When do we call it something else?

I'm a first generation ranch manager in Mancos, CO. I currently manage a 1500 acre ranch, half of which is irrigated. I've been in the business for a decade and, in my 10 short years, have gotten whiplash from how extreme all of our weather events have become. In general, our trend has become little to no summer precipitation with no snow cover to several feet of snow cover in the winter. The 2019 spring runoff put the test to all of our diversion structures in the Mancos River but was followed by a total of just over half an inch of precip during the growing season. 2020 didn't bring us much snow and only filled our reservoir to 47%. As with most dry years, the grasshoppers were out in full force and devastated our fields. Here it is mid-September and we are operating on 3.44" since May 1st with roughly a month between rain events. I expect to see a big shift in our species composition to plants that can thrive on predominately winter moisture and summer evapotranspiration of 0.3" per day. We are already dominated by cool season grasses but I wouldn't call the 2020 growing season very cool. We are starting to rely on no-till overseeding winter wheat for a lot of our forage needs and warm season annuals when and where we can get them established. Overall, I think we need to change the semantics and management around drought. Drought tends to carry a notion of impermanence. We are essentially in our third year of drought, which, feels more permanent and requires a different mindset and management of our beautiful resources. I guess it's called aridification but that word doesn't roll off the tongue well. We are looking at a 50% stocking rate for the foreseeable future but the cost of doing business certainly isn't getting any cheaper.

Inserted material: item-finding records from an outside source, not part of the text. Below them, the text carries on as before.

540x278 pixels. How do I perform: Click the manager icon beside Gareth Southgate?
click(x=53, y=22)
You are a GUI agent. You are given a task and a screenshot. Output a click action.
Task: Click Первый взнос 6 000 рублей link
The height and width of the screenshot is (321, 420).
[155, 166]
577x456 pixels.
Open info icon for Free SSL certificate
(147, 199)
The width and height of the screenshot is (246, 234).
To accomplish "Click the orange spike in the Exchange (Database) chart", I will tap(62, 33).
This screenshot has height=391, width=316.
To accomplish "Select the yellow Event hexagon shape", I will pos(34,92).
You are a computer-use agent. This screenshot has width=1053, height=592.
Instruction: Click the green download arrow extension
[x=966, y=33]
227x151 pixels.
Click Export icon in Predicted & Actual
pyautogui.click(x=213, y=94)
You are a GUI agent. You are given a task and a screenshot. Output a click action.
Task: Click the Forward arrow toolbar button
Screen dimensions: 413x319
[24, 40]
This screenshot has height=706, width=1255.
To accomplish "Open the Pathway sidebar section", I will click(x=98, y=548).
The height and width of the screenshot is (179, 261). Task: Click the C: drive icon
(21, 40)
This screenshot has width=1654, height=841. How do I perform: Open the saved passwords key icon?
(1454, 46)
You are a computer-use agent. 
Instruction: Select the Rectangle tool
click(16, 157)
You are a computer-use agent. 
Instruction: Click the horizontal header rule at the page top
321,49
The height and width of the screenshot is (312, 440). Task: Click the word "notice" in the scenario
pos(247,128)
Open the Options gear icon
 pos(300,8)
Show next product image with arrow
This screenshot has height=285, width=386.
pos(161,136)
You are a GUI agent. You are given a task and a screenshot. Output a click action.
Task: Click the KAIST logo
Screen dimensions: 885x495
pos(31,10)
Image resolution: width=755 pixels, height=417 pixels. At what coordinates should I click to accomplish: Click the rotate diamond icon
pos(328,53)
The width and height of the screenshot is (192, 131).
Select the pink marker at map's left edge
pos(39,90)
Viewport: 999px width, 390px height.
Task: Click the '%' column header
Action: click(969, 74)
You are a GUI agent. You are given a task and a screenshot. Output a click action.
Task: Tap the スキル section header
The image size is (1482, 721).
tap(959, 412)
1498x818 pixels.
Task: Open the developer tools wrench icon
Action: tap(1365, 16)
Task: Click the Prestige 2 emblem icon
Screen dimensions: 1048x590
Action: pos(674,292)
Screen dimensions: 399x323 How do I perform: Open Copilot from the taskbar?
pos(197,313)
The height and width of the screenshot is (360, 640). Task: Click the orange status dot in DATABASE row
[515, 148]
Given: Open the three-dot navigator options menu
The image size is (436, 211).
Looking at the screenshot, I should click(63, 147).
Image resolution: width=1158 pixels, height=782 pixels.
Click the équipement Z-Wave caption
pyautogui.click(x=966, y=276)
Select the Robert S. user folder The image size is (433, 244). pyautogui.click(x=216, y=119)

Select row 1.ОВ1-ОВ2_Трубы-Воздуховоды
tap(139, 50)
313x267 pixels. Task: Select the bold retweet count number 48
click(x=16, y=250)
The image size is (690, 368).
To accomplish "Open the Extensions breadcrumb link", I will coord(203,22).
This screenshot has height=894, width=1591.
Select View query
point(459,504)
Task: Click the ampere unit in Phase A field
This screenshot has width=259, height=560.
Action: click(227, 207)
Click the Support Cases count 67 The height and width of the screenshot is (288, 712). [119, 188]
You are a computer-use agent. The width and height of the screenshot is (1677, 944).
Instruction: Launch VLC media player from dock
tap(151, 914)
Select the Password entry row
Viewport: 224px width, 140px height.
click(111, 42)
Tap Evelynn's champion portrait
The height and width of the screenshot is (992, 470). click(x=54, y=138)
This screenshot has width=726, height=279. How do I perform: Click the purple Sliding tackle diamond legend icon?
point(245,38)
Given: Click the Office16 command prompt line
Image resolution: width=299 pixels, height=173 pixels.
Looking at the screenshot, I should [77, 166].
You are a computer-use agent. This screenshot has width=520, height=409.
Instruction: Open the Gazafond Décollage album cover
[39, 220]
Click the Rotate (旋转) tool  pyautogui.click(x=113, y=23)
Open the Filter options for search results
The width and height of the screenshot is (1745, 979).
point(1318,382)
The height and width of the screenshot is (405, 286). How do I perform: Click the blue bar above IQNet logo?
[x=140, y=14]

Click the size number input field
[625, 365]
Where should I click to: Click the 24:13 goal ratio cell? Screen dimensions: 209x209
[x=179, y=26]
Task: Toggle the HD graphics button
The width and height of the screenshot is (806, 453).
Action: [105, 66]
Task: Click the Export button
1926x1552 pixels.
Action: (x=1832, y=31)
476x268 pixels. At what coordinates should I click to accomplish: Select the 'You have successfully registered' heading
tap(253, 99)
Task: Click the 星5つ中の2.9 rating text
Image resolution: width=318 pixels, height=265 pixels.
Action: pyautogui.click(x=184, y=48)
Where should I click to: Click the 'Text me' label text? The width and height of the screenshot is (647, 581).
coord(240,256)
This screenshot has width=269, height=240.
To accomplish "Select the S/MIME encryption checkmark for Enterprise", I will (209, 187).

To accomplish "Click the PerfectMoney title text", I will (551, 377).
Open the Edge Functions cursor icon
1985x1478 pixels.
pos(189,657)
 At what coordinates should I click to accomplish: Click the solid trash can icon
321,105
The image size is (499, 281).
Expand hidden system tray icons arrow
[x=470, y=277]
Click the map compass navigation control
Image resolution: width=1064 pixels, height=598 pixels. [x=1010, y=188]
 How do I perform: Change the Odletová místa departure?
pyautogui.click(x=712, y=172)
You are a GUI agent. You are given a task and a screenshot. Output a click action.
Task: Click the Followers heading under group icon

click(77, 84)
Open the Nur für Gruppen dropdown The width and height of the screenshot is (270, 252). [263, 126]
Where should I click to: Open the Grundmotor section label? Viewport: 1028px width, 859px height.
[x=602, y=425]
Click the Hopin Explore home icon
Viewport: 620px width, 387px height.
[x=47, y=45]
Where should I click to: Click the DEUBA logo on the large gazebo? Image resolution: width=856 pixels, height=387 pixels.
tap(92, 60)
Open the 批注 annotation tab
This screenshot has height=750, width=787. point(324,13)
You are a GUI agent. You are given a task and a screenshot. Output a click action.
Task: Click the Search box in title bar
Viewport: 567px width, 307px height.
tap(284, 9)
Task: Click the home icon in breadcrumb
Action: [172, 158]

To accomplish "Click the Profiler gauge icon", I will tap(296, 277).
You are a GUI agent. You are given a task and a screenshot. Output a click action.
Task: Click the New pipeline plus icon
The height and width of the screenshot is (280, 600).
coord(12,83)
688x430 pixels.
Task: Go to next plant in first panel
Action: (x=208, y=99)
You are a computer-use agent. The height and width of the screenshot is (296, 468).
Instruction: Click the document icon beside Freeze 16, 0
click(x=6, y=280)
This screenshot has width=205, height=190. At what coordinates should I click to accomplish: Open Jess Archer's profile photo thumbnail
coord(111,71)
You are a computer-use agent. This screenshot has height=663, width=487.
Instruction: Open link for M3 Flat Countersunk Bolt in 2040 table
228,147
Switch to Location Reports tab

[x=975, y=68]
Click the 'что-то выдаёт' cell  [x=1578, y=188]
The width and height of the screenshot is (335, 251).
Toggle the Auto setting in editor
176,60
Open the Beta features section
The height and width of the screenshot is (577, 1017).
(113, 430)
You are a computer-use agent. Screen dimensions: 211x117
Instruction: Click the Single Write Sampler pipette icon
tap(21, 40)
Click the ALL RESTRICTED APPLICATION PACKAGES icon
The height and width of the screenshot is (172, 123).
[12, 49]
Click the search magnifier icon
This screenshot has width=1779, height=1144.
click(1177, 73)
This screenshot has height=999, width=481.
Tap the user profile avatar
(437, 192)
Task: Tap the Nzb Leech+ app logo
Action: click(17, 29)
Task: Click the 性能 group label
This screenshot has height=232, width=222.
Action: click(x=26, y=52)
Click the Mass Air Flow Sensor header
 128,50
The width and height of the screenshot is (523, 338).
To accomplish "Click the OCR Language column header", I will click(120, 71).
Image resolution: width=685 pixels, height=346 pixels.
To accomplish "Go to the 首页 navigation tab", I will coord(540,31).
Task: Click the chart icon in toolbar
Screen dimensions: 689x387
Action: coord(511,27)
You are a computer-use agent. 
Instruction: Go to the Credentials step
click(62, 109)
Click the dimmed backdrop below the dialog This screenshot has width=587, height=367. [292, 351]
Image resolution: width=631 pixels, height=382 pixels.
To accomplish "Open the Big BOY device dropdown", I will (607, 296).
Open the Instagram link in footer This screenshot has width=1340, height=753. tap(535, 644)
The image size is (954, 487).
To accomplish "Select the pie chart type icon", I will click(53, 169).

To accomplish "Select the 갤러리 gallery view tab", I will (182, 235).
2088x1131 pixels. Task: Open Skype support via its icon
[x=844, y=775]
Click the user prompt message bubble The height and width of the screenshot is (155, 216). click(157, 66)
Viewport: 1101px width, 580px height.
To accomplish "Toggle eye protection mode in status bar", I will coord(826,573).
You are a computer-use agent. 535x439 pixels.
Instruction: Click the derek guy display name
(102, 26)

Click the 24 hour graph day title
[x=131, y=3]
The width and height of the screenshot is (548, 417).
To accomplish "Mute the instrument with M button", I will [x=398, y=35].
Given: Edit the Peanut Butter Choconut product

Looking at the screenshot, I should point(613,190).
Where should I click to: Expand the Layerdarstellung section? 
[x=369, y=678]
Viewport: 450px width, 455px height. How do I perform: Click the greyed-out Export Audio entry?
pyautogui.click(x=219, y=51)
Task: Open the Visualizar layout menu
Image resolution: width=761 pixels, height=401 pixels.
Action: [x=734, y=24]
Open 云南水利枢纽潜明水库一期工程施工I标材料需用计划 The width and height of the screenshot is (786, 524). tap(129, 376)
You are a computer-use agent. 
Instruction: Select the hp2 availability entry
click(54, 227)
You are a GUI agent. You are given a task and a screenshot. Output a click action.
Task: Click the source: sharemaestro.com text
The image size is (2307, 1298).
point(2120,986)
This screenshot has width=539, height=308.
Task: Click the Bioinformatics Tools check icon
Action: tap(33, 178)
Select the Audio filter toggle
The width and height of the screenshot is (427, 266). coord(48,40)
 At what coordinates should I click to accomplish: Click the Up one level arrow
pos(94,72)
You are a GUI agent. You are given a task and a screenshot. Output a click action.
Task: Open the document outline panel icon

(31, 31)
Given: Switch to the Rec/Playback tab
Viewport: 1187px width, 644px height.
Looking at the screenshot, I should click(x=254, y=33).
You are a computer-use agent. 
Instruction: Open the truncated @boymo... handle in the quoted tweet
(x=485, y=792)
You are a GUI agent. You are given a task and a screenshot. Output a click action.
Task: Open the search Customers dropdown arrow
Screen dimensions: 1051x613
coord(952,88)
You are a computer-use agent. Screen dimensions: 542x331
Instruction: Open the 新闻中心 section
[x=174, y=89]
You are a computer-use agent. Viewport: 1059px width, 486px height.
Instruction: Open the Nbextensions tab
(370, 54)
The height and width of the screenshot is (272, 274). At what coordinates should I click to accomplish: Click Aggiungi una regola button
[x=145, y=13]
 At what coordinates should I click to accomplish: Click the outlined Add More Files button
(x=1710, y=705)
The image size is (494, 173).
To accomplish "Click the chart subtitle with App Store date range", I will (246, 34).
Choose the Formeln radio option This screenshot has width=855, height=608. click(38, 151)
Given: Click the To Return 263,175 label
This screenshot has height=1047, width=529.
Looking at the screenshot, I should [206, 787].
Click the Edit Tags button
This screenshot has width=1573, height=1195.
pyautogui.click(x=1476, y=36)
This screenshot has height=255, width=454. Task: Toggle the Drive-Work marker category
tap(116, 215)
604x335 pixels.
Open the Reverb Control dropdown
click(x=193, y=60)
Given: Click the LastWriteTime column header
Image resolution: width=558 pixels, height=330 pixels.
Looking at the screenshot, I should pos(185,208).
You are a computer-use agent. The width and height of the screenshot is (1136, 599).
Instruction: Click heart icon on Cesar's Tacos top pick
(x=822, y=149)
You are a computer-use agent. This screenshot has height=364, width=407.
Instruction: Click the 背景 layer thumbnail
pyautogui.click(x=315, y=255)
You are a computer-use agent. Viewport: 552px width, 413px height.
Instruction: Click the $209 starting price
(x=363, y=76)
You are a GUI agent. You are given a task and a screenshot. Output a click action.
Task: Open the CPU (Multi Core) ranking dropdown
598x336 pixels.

mholcomb almost 4 years ago
Evening Dustin. Whiplash is a good word for it. These numbers and stats are incredibly helpful. We could chat drought semantics for days... "megadrought" (as in long term drought pattern) is thrown around often as well. While I agree "aridification" is overly academic sounding, it is increasing aridity that best describes SW Colorado's trajectory. Curious, around Mancos, do you see a big shift in field management (e.g. mindset) between drought and non-drought years?